The Last Victory
By Paris Achen
Mail Tribune
August 11, 2005
Medford Oregon’s Jim Wise didn’t know when he launched his F-4 Phantom from the
deck of the USS Midway in January 1973 that he would help make
history.
Over the air control radio, U.S. Navy Lt. Jim Wise heard the unthinkable:
a North Vietnamese MiG-17 fighter aircraft was over the Gulf of Tonkin
while a Viet Cong delegation sat at the peace table in Paris.
"I couldn’t believe it," said Wise, a longtime Medford resident. "There
were only two other times during the Vietnam War when the North Vietnamese
sent fighters over the Gulf of Tonkin because they knew the sophistication
of our aircraft."
Wise, Lt. Victor Kovaleski, Lt. Pat Arwood and Ensign Lynn Oates of
Squadron 161 were sent out in two F-4 Phantom fighters from the USS
Midway aircraft carrier to intercept the MiG, a fast Russian-made
plane with heavy armament.
Little did they know they would accomplish the last air combat victory of
the war.
"It’s a testament to our superior training that we were able to do what we
did because MiGs turn so fast and if they don’t want to fight, they’ll go,
and you’ll never see them," Wise said.
Wise, a 1964 graduate of Medford High School, joined the military in 1968
after graduating from Oregon State University.
After training to be a naval flight officer at Aviation Officer Candidate
School in Pensacola, Fla., he served two stints in Vietnam: March to
November 1971 and April 1972 to March 1973.
He launched air attacks from the Midway, including his historic run
on Jan. 12, 1973.
Wise said on that day, he remembers flying through overcast skies, the hot
humidity heavy on his face.
"We caught up with the plane," Wise said. "It saw us and rolled behind us.
Then, it turned right and got in front of us. We hit it with a missile,
which hit the left tail. The second missile hit the tailpipe, and the
pilot ejected."
The memory of the victory is bittersweet, said Wise, now a 58-year-old
golf pro at the Rogue Valley Country Club.
Later, Wise found out the MiG had been targeting a U.S. Air Force C-130 in
the Gulf of Tonkin.
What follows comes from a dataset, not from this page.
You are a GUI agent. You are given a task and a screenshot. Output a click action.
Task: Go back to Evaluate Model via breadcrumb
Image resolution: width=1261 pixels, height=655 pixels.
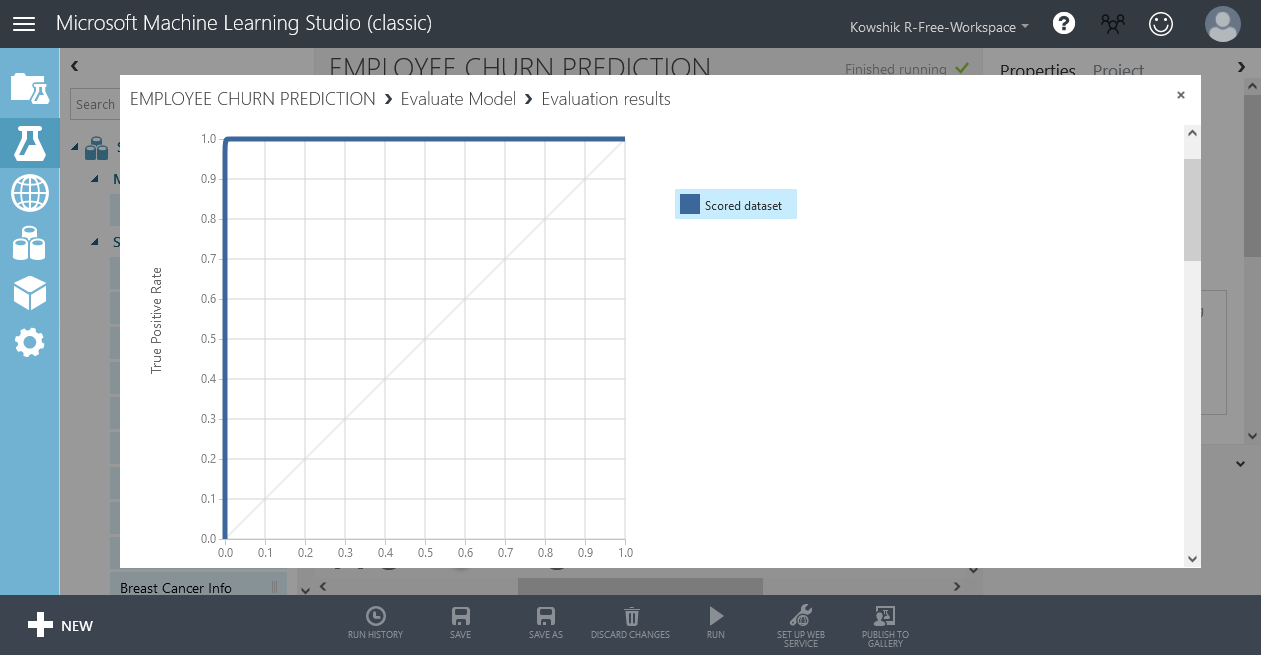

Because of the actions of Wise and the other pilots,
the Air Force crew escaped attack by the MiG.
The pilot of the MiG was found dead in the gulf.
"You have an empty feeling," Wise said. "You know you did what you had to
do, but you know you shot somebody down. As I have gotten older, I have
had to deal with those things. It’s not a pleasant thing."
Fighter aircraft from the Midway scored the first and last air
combat victories of the Vietnam War. The first was June 17, 1965, by Cmdr.
Louis Page, Lt. John Smith, Lt. David Batson and Lt. Cmdr. Robert Doremus.
In June, about 170 members of squadrons 21 and 161 held a reunion aboard
the Midway on display at the San Diego Aircraft Carrier Museum to
mark the 40th anniversary of the first air combat victory.
"Both squadrons were assigned to the Midway and they represent the
start and end of the air war in Vietnam," said Jack Ensch, one of the
former airmen who organized the reunion. "There is a lot of historical
synergy there."
Ensch shot down two MiGs during the war and was a prisoner of war for
eight months in Hanoi, North Vietnam.
Wise and Ensch, good friends from the war, took a tour of the ready room,
where they spent much of their time on the Midway, and visited with
other friends they had made during the war.
"The camaraderie developed in combat is unique to itself," Wise said.
In honor of the first and last victories, former airmen from the Midway
contributed $40,000 to restore one of the aircraft carrier’s F-4 Phantoms,
paint it with the Squadron 21 and 161’s colors and mark the splitter plate
with the names of the eight pilots. The plane was unveiled at the museum
during the reunion.
Wise said seeing his name on the plane gave him a sense of satisfaction
even though the historical significance of his success resulted from being
in the right place at the right time.
"Any naval officer could have done the same thing, but I happened to be
the last," Wise said.
Jim Wise, a longtime Medford resident, said
the memory of his historic victory is bittersweet.
“You know you did what you had to do, but you
know you shot somebody down,” he said.